How to complete this task → Reproduce everything in the brewing discussion below, from "If I remember" down to "in the carboy.".

Passage shown →
-.-.-
I have been making wine for many years and am trying beer for the first time. When storing wine for any length of time, the wine must be filled to the top of the carboy to eliminate as much air as possible. This is done to prevent bacteria from forming. As for beer, when placing the beer in the 5 gallon carboy for the secondary fermentation, most likely there will be room at the top. Will this present the same problem that wine makers have or is the process for making beer different. I have read that some leave the beer in the secondary fermenter for two months.
When making beer, you definitely want to minimize the headspace to prevent oxidation if you’re going to transfer to another vessel.
Please note, however, that many brewers feel that such a transfer is not a value added proposition. In fact many argue that the risks (contamination, oxidation, etc.) outweight the benefits, or that there are actually no benefits for a standard gravity beer. I fall in the “no benefits” camp. The only time I would transfer to a “secondary” is if it’s a big beer that requires extended bulk aging. Although my secondary would be a keg, where it will also get dispensed from when the aging period has ended.
If I remember correctly, with wine you “de-gass” it before transferring?
When you siphon the beer from one keg to another, some CO2 will come out of solution. Filling the air space in the carboy.
I’m also in the “no secondary” camp. I’ve had big and small gravity beers sit in a primary for 6-8 weeks with no issues that I or friends can tell.
And one 17% mead sit for 2 years on 2 wine yeast packs and 1 champagne yeast.
-.-.-
Data shown →

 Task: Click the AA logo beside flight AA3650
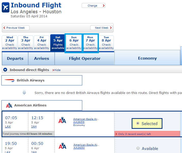(x=62, y=146)
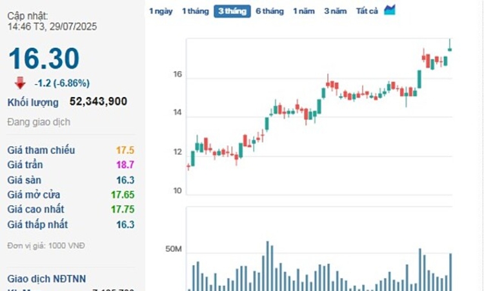Show the 6 tháng chart period

click(269, 11)
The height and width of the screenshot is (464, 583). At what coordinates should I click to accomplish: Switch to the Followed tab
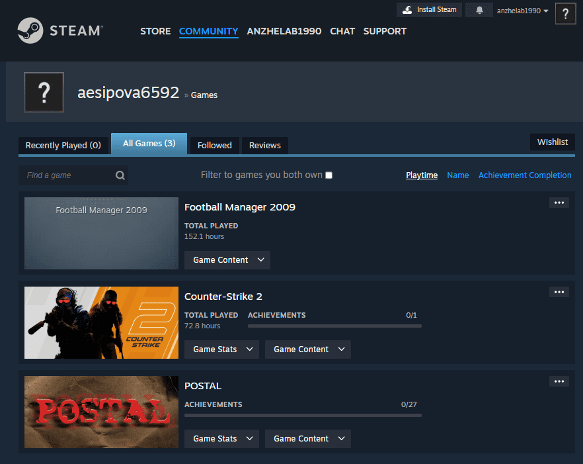(x=214, y=145)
-.-.-
Solution below →
If I remember correctly, with wine you “de-gass” it before transferring?
When you siphon the beer from one keg to another, some CO2 will come out of solution. Filling the air space in the carboy.